[Math] How to approach this proof on convergence of infinite product

calculuscontinuityinfinite-productproof-writingsequences-and-series

I have the following question I was given on a tutorial sheet to revise Infinite Series, and on it Infinite Products are introduced, as is the following question:

Assume $\,b_{n}>0\,$ for all $\,n \in \mathbb{N}$ . Prove that $\prod_{n=1}^{\infty} b_{n}$ converges if and only if $$\sum_{n=1}^{\infty} \ln b_{n}$$
converges.

I was wondering if anyone could give me some pointers on how to start this; as it's an if and only if proof, obviously I need to consider the case where the infinite product $b_n$ converges but $log b_n$ doesn't, and vice versa, but I'm having an incredibly difficult time wrapping my head around product series.

I know from a class that $\log(x)$ is continuous on $(0, \infty)$, which I think might help in showing the forward implication, but other than that I'm completely lost.

Best Answer

The forward implication is false without the additional requirement that the limit $\,\prod_{k=1}^\infty b_k\,$ is strictly positive. Take for example $\,b_n = 1/2 \gt 0\,$, then $\,\prod_{n=1}^\infty b_n = 0\,$ but $\,\sum_{n=1}^\infty \ln b_n \to -\infty\,$.

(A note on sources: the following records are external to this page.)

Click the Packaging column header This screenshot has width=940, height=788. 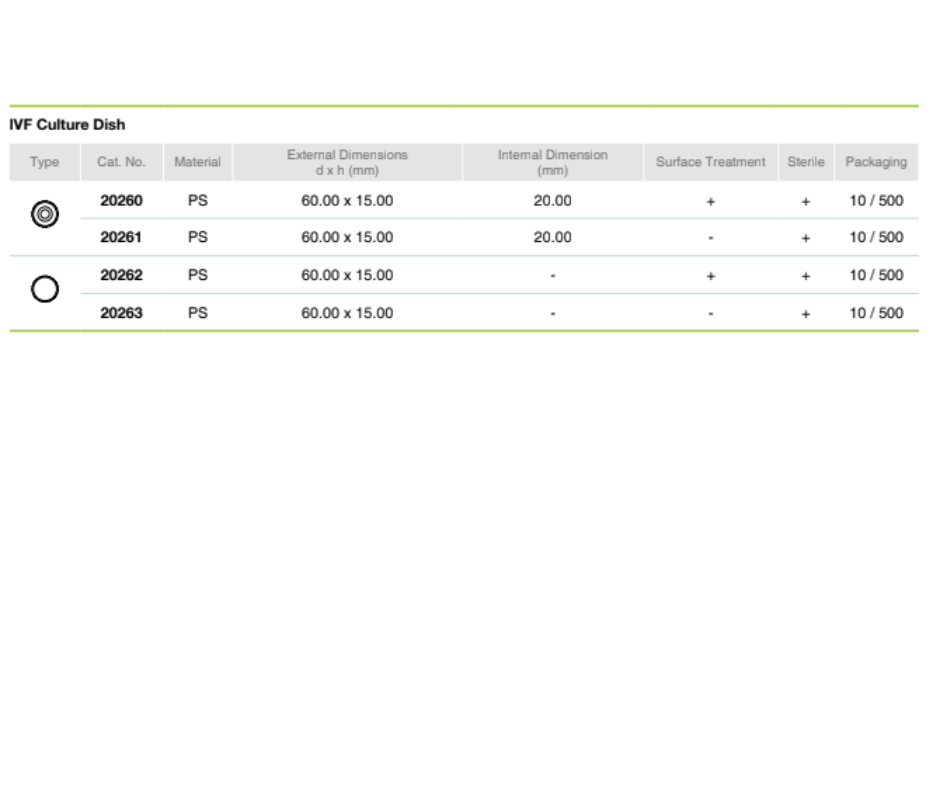coord(876,162)
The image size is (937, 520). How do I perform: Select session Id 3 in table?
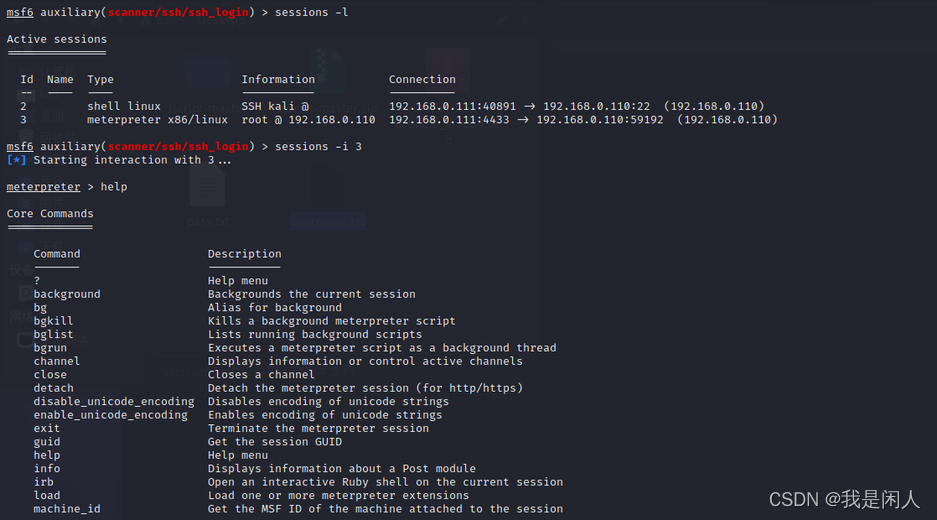point(23,120)
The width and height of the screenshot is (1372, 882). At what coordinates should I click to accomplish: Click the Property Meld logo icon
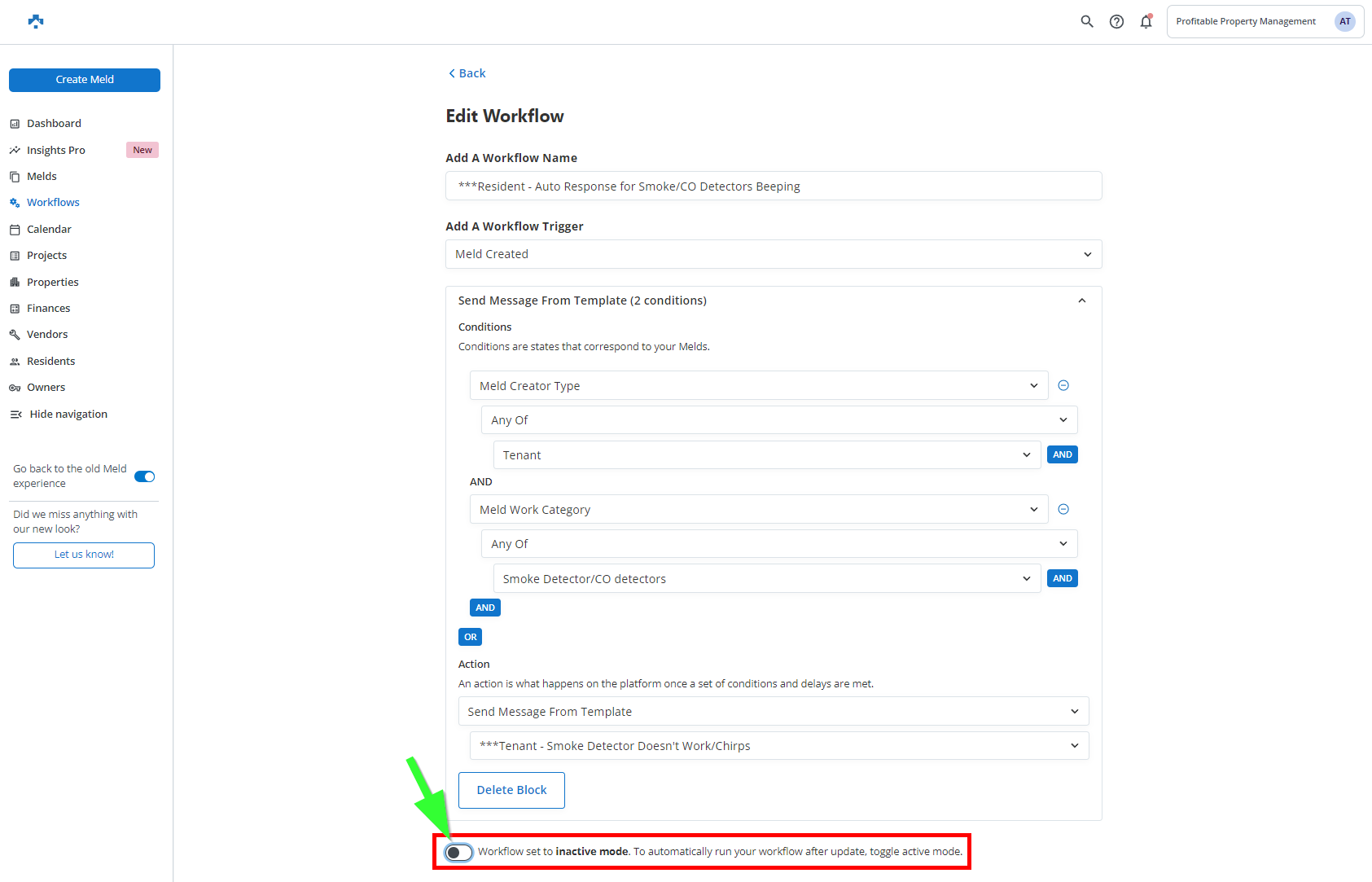36,22
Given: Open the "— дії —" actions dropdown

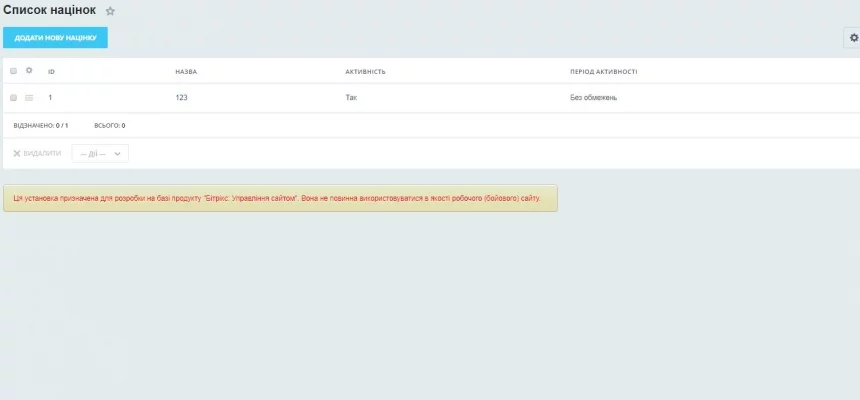Looking at the screenshot, I should (x=100, y=154).
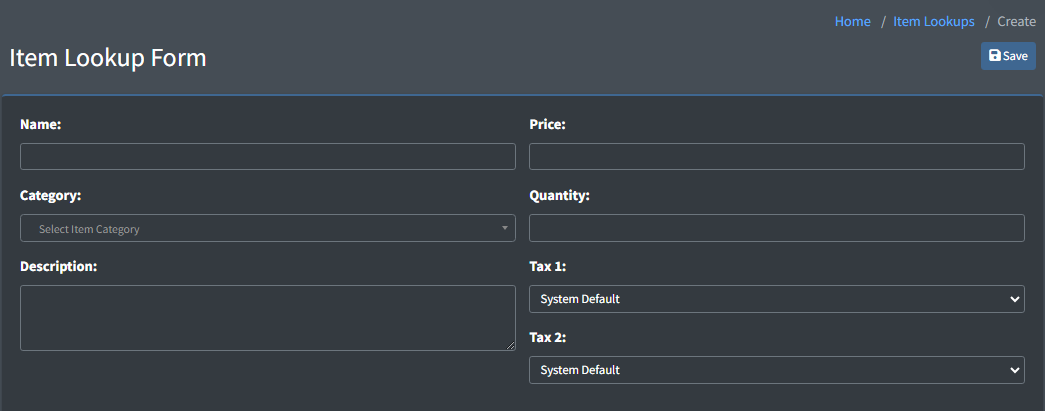Focus the Name input field
The height and width of the screenshot is (411, 1045).
point(268,157)
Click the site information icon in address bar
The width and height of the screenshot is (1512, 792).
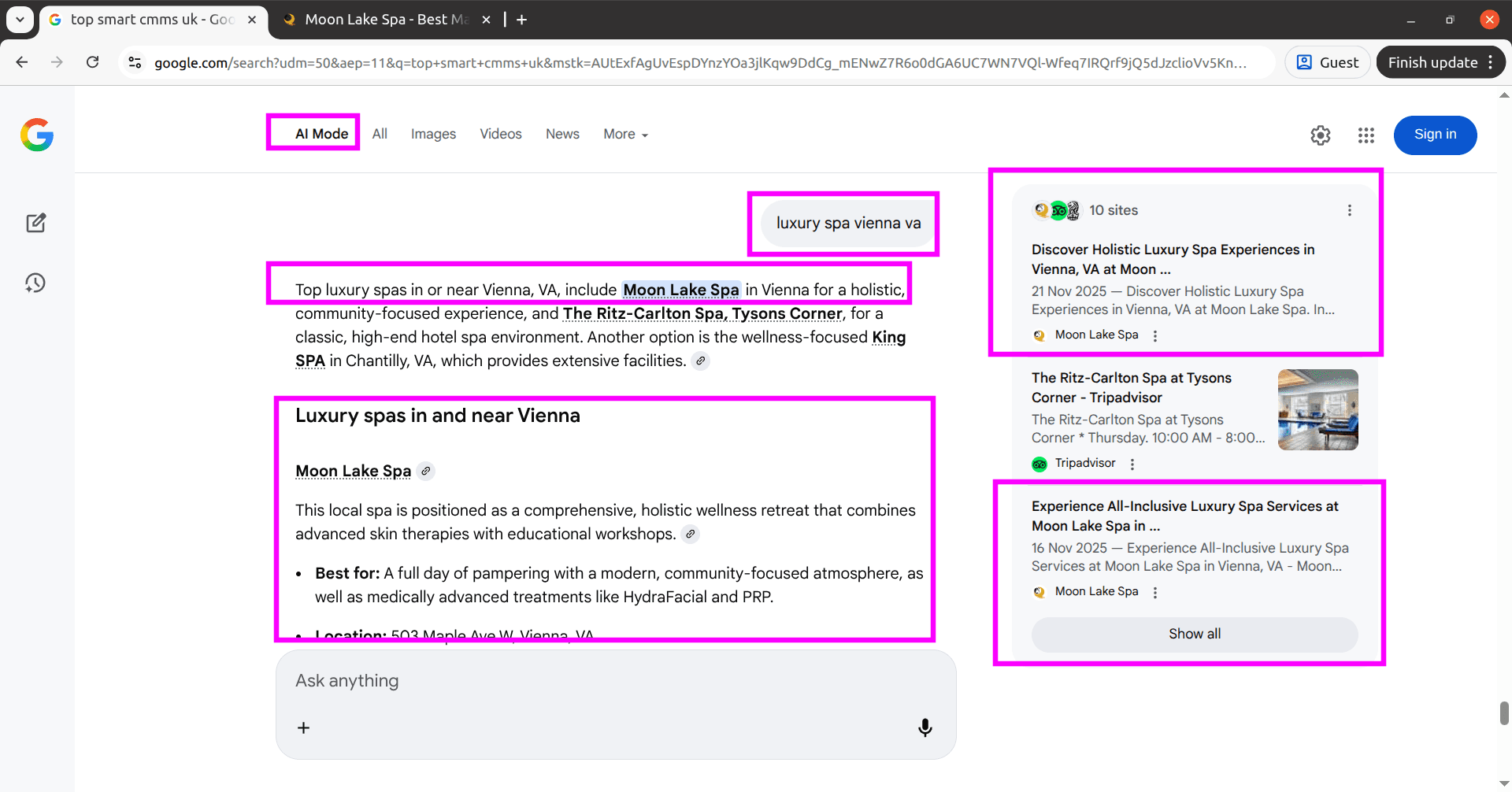coord(135,62)
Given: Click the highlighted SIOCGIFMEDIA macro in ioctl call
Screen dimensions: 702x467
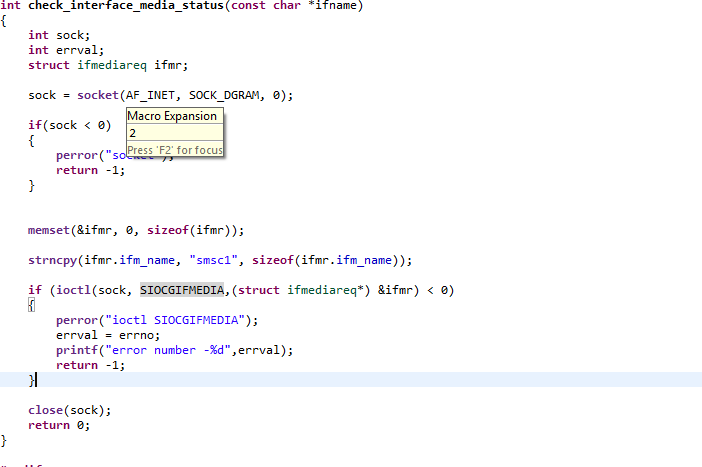Looking at the screenshot, I should pyautogui.click(x=182, y=290).
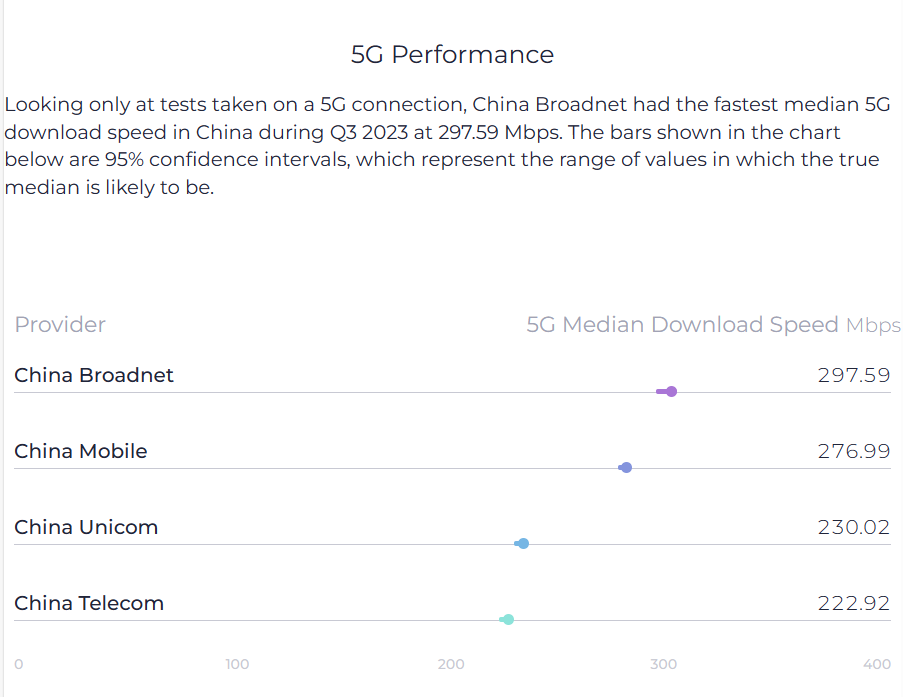Click the 100 axis tick label
The image size is (903, 697).
237,664
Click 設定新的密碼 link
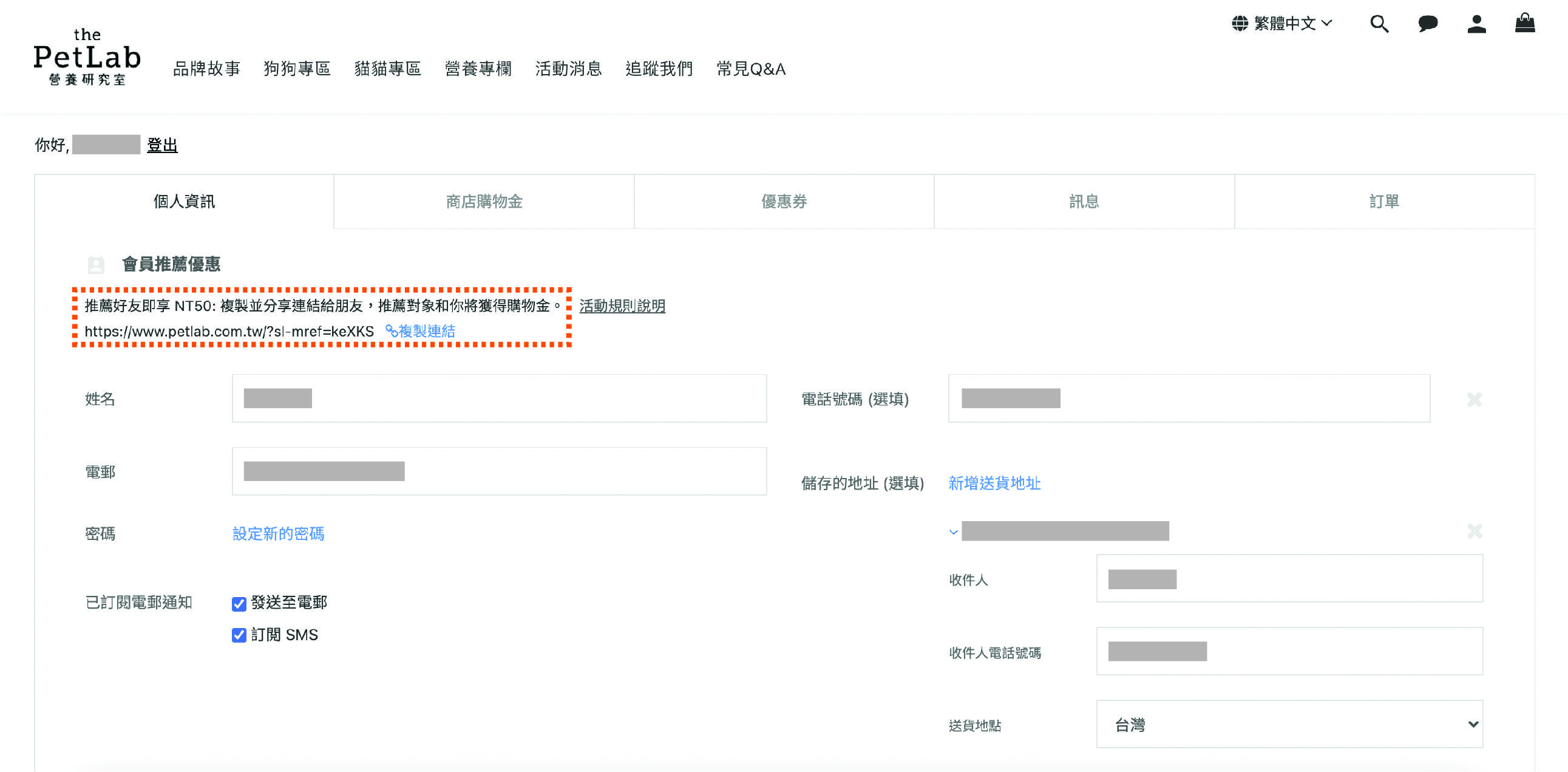The image size is (1568, 772). (278, 534)
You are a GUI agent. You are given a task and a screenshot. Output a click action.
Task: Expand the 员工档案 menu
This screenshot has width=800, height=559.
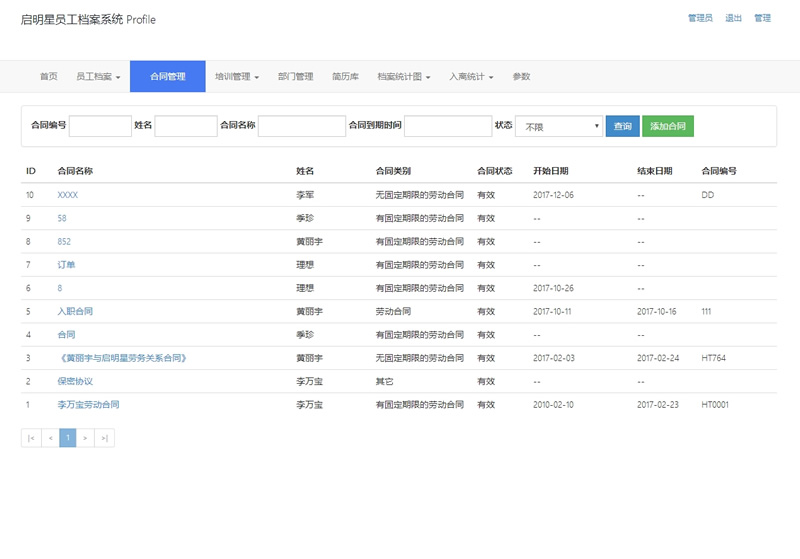[98, 77]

With that caveat, let $\,p_n = \prod_{k=1}^n b_k\,$ and $\,s_n=\sum_{k=1}^n \ln b_k\,$, then what can be proved is that $\,p_n\,$ converges to a non-zero limit as $\,n \to \infty\,$ if and only if $\,s_n\,$ converges. To that end, note that:

  • $\;\displaystyle s_n=\ln p_n\,$ by the property of the logarithm that $\,\ln ab = \ln a + \ln b\,$;

  • $\;\displaystyle p_n=e^{s_n}\,$ since the natural logarithm and the exponential are inverses of each other.

$\log(x)$ is continuous on $(0, \infty)$, which I think might help in showing the forward implication

Intuition is right. Suppose that $\,p_n\,$ converges to $\,p \gt 0\,$ i.e. $\,\lim_{n \to \infty} p_n = p\,$, then $\,\lim_{n \to \infty} s_n\,$ $\,= \lim_{n \to \infty} \ln p_n\,$ $\, = \ln \big(\lim_{n \to \infty} p_n\big) = \ln p\,$ by continuity of $\ln$ on $\mathbb{R}^+$, so $\,s_n\,$ is convergent.

The reverse implication works much the same. Suppose that $\,\lim_{n \to \infty} s_n = s\,$, then $\,\lim_{n \to \infty} p_n\,$ $\,= \lim_{n \to \infty} e^{s_n}\,$ $\, = e^{\lim_{n \to \infty} s_n} = e^s\,$ by continuity of the exponential function, so $\,p_n\,$ is convergent.